● 読解用抜粋

オペラ座ファンの中ではかなりの例外だと思うが、実は私はこの小説キライではない。なぜかというとコニーアイランドそして大恐慌期以前のニューヨークが舞台になっていたからだ。コニーアイランドはマンハッタンから地下鉄で40分くらいのところにある遊園地で近くには泳げるというか水遊びができるビーチもある。私がNYにいた頃はロシア人が多く住んでいたので友だちと一緒に当地のグローサリーにロシアのお惣菜?を買いにいったことがある(あ、キャビアもね。マンハッタンで買うより断然安かったから)。日本ではホットドッグの早食い競争が行われることで有名なくらいで全く特記事項のない場所であるし、今となっては遊園地としての魅力も大してない。米東海岸の都市によくある「かつての繁栄の軌跡がかろうじて残っている場所」のひとつと言えるだろう。

● 保存データ
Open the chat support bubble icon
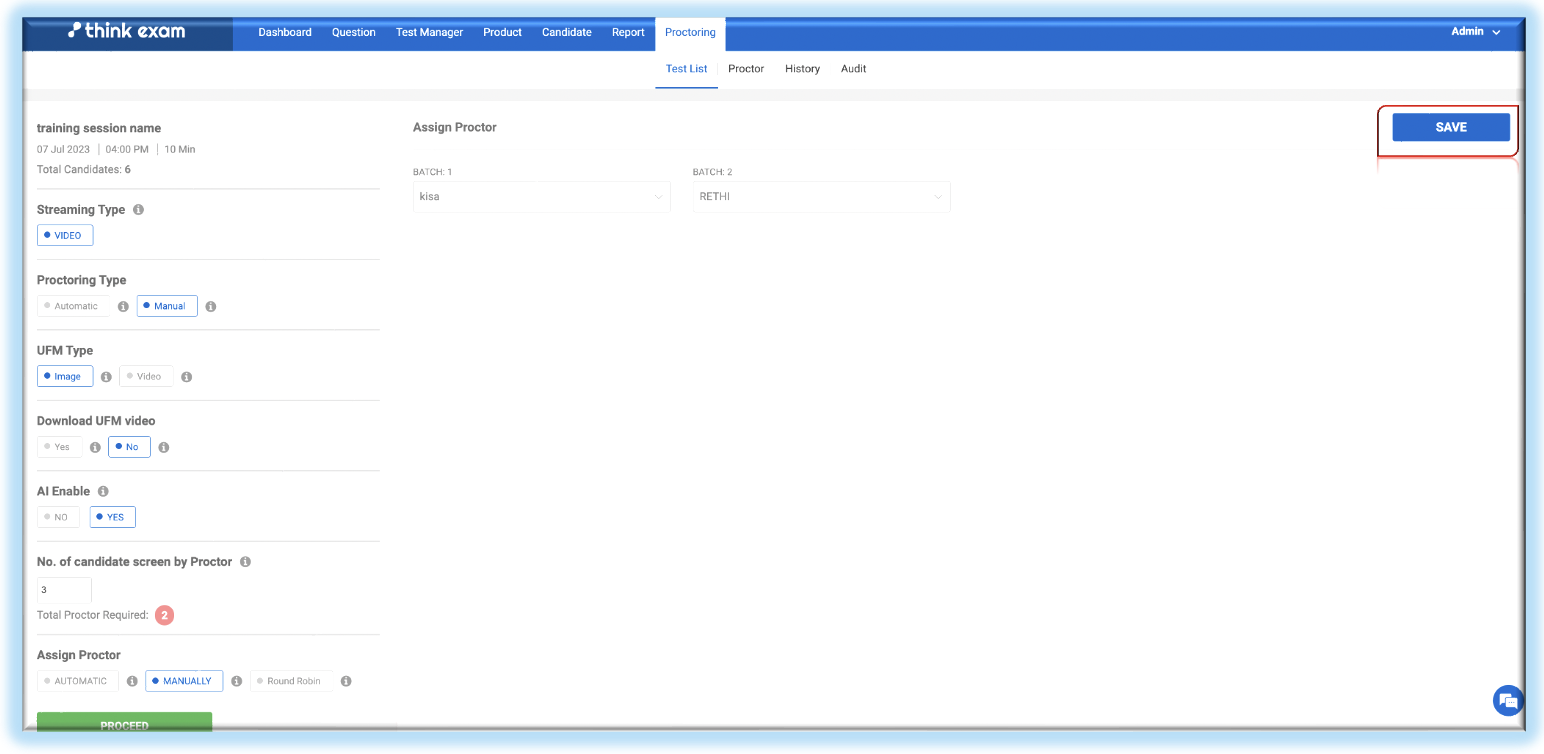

● 記述問題 A
コニーアイランドについての文章をもとに、次の問いに答えなさい。
(i) コニーアイランドはマンハッタンから地下鉄でどのくらいのところにあるか。
(ii) 筆者がNYにいた頃、コニーアイランドにはどこの人が多く住んでいたか。
(iii) コニーアイランドは日本では何が行われることで有名か。
● 記述問題 B
コニーアイランドについての文章にある「コニーアイランドはマンハッタンから地下鉄で40分くらいのところにある遊園地で近くには泳げるというか水遊びができるビーチもある。」という一文を英語に訳しなさい。

● 模範解答 A
(i) 40分くらいのところ
(ii) ロシア人
(iii) ホットドッグの早食い競争

● 模範解答 B
Coney Island is an amusement park about 40 minutes from Manhattan by subway, and nearby there is also a beach where you can swim, or rather, play in the water.